[start Selected excerpt]
Four Drums and One Stage
On Sunday, I went to an improvisation gig by a jazz quartet at a venue in East London. Five minutes in, I was thinking that I should have read the blip more carefully, though a second reading confirmed my initial reaction, which was entirely one of puzzlement, which later turned into annoyance, and ended in a profound disappointment something akin to anger at a wasted opportunity.
Each musician on the stage was incredibly skilled in his or her own right, and several had collaborated for years, in some cases decades. The two newest members were, judging by their bios, widely experienced in creative improvisation and collaboration. So why was I puzzled? Because what I saw was only a ‘collaboration’ in the broadest sense that they were all on the stage together.
Collaboration: Discuss Amongst Yourselves
In its most basic form, collaboration simply means ‘to work together to produce something’. As a classical musician, and indeed in my forays into jazz, folk and bluegrass, I do this all the time with colleagues. We have a go, compare notes: what went well, what we could do differently, what could be improved.
The rigorous Western classical music tradition involves a great deal of self-reflection and post-performance analysis, and as being a lyric soprano of my stripe often involves its own versions of tight-rope walking, vocal gymnastics (occasionally vocal contortionism) and feats of physical endurance and strength, there is always something which could have gone better.
In a sense, it is as taxing as any Olympic sport; if you doubt it, try singing a big aria full-tilt for an audition and taking your pulse afterwards, and reflecting on both the physical and mental energy expended, which is somewhat astonishing. It certainly requires a seemingly effortless mastery of instrument, performing traditions and musical history, all brought to bear with a (supposedly) perfect balance of passion and restraint in the moment of performance.
And Now—Forget Everything?
In improvisation, of course, much of this gets thrown out of the window, which is both exhilarating and terrifying. There are no ‘dots’ to interpret or hide behind, just your own inventiveness, all those skills torn away from most of one’s known frameworks and turned to new ends. Oh the freedom, away from the tyranny of the score!
Of course, each time you do an improvisation, you discover a little more of what ‘works’, what serves to provide inspiration and momentum for yourself and others to craft a satisfying ‘shape’ to an improvisation, both for you and the audience. And you file it away in the memory, ‘mapping’ it so that future improvisations are referring to that performance—even if subconsciously—and drawing from it in some fashion, much as one can criss-cross a well-known park in similar but rarely identical patterns. Each journey is different, partially because you’re in different company.
[end Selected excerpt]
▸ **Required actions**:
1: According to the essay, where was the jazz quartet's improvisation gig held?
2: Retype the part of the essay starting at "Collaboration: Discuss Amongst" and ending at "could be improved.".
The lines that come after this have no connection to the essay.
[start Material provided]
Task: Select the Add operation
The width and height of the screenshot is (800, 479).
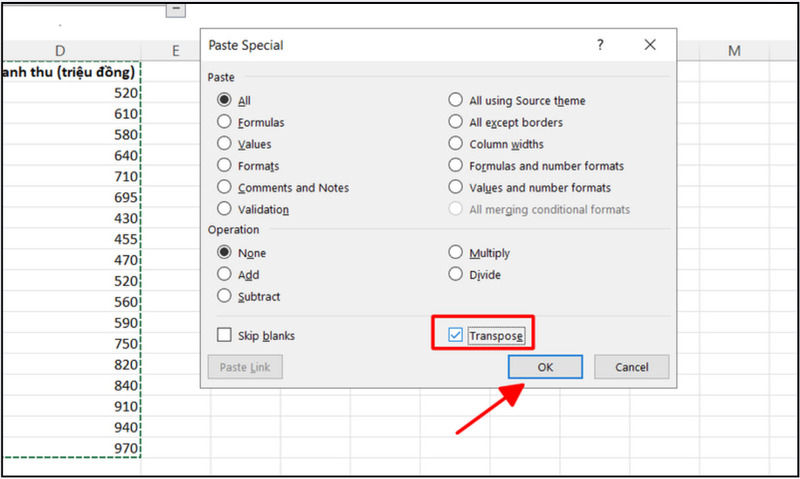Action: click(x=224, y=275)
[end Material provided]
▸ **Full answers**:
1: At a venue in East London.

2:
Collaboration: Discuss Amongst Yourselves
In its most basic form, collaboration simply means ‘to work together to produce something’. As a classical musician, and indeed in my forays into jazz, folk and bluegrass, I do this all the time with colleagues. We have a go, compare notes: what went well, what we could do differently, what could be improved.